Quando cheguei
à casa de meu pai e o vi morto, eu sorri
Porque sei
que era exatamente o que ele faria se se visse morto
Ele estava
lindo, morto
Como sempre
fora
O rosto
rígido
A boca
entreaberta, como se quisesse desafiar num grande sorriso
As pessoas
sofriam, choravam
Ele se ria
de tamanha ingenuidade
E se pudesse,
diria com voz firme como sempre falara:
“Assim é a vida
Assim é a
morte
Não estamos
aqui para semente
Caminhamos
eu e a vida inteira de braços e mãos dadas
Agora é
momento de visitar a morte, o mistério
Passei a
vida toda nos desenganos da vida
Quero ver os
desacertos da morte
Se a vida me
fez feliz ou triste
Se tive
amores e traições se traí e amei em vida
Na morte
quero, se me for possível, amar, ser alegre e triste
Não fui
homem de fugir das agruras que a vida impunha
Serei
espírito de temer o que me espera?
Não, e parem
de chorar! cantem-me os parabéns
Não é com
choro que se enterra um homem
É com
aplausos que se vê a ascensão de um espírito!”

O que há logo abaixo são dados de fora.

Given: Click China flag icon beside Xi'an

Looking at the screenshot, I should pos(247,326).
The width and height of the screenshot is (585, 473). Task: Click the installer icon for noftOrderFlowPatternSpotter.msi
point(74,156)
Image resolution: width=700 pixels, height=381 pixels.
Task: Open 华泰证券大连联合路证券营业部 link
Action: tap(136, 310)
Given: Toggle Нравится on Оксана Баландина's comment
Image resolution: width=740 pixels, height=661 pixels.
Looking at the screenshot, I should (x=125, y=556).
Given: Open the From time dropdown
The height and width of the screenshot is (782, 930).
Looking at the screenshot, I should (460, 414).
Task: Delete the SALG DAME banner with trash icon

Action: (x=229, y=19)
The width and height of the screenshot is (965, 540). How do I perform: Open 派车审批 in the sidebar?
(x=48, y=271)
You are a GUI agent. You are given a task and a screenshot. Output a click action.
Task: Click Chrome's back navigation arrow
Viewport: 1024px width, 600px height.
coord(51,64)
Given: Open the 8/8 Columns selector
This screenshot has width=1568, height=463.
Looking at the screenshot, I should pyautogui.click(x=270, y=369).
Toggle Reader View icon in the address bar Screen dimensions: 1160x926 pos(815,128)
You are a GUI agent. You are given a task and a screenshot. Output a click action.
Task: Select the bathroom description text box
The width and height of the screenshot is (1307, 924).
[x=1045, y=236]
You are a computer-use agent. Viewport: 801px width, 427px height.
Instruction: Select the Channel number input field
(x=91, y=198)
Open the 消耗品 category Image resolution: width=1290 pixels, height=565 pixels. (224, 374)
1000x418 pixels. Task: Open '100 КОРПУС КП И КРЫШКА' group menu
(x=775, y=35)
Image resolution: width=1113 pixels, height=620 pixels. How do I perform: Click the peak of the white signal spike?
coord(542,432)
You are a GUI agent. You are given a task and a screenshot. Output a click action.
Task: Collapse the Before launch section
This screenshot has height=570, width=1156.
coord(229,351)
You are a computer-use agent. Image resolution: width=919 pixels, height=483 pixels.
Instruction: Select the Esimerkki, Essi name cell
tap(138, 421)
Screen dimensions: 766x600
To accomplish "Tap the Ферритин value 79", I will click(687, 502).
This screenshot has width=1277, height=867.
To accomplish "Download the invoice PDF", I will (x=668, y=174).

Quando o guardaram naquela urna escura
Pensei que fosse desabar
Parecia-me que as lágrimas guardadas fossem desaguar
Mas senti de súbito um alívio
Meu pai não estaria mais ali, nem aqui, nem acolá
Seu Luís iria finalmente descansar
Depois de 86 anos de lida
Desde pequenino
Imagino o filme de que ele foi personagem
Nossa quanta traquinagem
Nossa quanta brincadeira
Nossa quanta tristeza
Nossa quanta alegria
Quanta noite quantos dias
Finalmente descansou
Meu pai
Meu espelho
Meu orgulho
E espero que quando chegar a minha vez
Meu filho não chore
Apenas tenha carinho pelo que fiz e pelo que me espera
(Professor
Alves)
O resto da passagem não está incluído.